+++ Supplied data +++

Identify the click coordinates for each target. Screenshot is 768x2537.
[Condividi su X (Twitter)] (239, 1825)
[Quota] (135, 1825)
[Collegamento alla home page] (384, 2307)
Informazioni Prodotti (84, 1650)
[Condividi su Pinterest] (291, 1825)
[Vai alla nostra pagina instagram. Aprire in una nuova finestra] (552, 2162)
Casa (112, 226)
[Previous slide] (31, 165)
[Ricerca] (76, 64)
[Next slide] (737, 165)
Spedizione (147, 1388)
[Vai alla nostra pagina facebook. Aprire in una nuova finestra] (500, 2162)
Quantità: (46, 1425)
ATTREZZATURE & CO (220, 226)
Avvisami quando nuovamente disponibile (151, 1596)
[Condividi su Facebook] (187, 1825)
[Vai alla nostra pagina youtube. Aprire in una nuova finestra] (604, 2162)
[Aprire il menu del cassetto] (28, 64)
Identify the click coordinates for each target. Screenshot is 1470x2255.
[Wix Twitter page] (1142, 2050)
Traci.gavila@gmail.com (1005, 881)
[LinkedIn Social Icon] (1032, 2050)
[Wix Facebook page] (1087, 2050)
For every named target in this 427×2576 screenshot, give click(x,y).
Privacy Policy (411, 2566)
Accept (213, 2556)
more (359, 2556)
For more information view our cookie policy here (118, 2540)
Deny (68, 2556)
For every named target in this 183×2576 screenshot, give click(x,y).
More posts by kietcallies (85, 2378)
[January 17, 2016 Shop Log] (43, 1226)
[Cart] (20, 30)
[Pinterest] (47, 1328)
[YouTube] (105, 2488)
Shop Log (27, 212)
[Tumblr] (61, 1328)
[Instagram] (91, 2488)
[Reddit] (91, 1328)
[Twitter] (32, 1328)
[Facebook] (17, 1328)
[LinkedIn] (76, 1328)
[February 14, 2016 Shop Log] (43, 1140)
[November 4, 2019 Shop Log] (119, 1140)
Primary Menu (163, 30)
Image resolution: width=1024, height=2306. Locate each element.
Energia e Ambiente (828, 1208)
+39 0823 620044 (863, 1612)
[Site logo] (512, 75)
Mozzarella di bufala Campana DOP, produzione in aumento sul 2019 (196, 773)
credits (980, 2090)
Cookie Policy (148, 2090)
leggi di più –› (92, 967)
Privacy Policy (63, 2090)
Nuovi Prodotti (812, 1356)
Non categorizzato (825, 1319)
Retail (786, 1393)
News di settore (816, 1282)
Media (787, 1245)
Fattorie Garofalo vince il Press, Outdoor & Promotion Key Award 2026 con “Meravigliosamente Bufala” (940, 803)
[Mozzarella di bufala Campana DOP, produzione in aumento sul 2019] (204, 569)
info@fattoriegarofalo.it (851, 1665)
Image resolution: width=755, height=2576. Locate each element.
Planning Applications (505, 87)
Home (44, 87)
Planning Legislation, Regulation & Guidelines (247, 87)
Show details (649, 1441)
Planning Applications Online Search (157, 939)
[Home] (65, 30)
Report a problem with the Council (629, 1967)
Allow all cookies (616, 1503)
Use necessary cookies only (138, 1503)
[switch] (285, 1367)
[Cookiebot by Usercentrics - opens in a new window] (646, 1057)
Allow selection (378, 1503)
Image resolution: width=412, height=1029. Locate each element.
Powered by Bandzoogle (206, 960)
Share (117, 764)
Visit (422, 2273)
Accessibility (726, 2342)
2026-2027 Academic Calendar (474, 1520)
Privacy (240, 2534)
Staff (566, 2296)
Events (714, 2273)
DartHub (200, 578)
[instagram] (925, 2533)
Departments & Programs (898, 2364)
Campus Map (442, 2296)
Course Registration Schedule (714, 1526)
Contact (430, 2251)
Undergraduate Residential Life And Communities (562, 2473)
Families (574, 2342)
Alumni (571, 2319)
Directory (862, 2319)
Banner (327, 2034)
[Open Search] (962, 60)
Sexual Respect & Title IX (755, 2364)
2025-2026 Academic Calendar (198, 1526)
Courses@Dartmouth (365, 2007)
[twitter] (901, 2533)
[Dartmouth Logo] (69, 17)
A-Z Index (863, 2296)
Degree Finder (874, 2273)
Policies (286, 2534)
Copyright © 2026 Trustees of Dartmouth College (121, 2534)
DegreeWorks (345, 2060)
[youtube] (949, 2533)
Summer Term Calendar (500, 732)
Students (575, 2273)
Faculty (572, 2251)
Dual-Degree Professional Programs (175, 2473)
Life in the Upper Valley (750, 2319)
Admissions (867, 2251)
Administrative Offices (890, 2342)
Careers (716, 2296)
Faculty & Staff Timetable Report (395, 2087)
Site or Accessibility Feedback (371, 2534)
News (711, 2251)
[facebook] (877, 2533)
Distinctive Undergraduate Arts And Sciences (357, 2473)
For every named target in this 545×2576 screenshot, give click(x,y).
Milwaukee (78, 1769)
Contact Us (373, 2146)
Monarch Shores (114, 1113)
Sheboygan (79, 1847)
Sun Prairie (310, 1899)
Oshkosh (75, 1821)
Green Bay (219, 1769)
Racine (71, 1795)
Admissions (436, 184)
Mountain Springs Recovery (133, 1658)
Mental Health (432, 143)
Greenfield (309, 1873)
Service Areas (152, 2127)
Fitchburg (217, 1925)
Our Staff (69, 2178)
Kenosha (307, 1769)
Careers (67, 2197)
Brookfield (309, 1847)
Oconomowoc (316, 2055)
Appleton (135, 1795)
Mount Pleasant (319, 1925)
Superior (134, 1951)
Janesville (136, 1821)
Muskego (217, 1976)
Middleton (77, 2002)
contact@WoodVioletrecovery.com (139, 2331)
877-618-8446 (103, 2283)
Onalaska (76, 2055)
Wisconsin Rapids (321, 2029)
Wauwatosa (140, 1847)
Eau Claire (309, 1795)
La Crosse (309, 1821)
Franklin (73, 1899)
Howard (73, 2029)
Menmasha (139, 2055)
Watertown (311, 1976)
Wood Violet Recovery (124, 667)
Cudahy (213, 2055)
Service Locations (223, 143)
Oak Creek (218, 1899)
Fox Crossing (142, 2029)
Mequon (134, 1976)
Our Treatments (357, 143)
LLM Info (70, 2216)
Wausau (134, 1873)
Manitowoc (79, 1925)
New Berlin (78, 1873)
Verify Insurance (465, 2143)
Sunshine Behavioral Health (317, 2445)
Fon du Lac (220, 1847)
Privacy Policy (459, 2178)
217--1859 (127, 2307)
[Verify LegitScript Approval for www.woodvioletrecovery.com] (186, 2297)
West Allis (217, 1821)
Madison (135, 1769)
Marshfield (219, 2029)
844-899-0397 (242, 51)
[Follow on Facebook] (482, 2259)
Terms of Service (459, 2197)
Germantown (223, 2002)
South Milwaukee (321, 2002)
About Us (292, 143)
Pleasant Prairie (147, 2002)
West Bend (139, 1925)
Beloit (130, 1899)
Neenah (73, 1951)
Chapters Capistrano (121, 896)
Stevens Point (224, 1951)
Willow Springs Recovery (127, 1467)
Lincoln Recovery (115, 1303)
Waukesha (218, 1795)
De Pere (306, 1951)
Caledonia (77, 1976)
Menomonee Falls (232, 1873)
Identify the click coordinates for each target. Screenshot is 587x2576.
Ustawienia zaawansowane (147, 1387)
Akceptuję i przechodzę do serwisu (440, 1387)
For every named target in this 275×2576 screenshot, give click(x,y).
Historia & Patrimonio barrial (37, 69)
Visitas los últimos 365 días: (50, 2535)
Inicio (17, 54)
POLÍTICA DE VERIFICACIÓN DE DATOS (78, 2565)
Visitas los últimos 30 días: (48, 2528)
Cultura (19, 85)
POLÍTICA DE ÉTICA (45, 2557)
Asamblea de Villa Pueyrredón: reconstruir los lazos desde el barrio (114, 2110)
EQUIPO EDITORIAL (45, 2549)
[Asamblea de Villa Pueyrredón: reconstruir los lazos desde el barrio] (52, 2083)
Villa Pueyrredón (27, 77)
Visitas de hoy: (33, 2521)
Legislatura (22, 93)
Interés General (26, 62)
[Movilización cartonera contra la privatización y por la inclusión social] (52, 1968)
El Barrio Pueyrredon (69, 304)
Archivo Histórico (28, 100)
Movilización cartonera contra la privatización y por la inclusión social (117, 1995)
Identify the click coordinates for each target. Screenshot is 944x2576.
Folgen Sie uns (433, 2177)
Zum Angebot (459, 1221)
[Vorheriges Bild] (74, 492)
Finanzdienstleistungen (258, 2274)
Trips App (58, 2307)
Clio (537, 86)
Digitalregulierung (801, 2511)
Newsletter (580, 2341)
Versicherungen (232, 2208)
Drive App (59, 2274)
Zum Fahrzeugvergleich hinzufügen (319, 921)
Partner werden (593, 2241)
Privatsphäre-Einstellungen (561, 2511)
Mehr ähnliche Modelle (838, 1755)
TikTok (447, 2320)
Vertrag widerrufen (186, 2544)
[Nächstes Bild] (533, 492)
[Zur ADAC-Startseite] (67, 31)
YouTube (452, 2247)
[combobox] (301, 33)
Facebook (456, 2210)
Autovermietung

+++

◆ **Exercise objective**
In the data above, which lines lie between the line with "Pleasant Prairie (147, 2002)" and the line with "Visitas de hoy: (33, 2521)", inclusive? Print those lines exactly and nothing else.

◆ **Result of the exercise**
Pleasant Prairie (147, 2002)
West Bend (139, 1925)
Beloit (130, 1899)
Neenah (73, 1951)
Chapters Capistrano (121, 896)
Stevens Point (224, 1951)
Willow Springs Recovery (127, 1467)
Lincoln Recovery (115, 1303)
Waukesha (218, 1795)
De Pere (306, 1951)
Caledonia (77, 1976)
Menomonee Falls (232, 1873)
Identify the click coordinates for each target. Screenshot is 587x2576.
Ustawienia zaawansowane (147, 1387)
Akceptuję i przechodzę do serwisu (440, 1387)
For every named target in this 275×2576 screenshot, give click(x,y).
Historia & Patrimonio barrial (37, 69)
Visitas los últimos 365 días: (50, 2535)
Inicio (17, 54)
POLÍTICA DE VERIFICACIÓN DE DATOS (78, 2565)
Visitas los últimos 30 días: (48, 2528)
Cultura (19, 85)
POLÍTICA DE ÉTICA (45, 2557)
Asamblea de Villa Pueyrredón: reconstruir los lazos desde el barrio (114, 2110)
EQUIPO EDITORIAL (45, 2549)
[Asamblea de Villa Pueyrredón: reconstruir los lazos desde el barrio] (52, 2083)
Villa Pueyrredón (27, 77)
Visitas de hoy: (33, 2521)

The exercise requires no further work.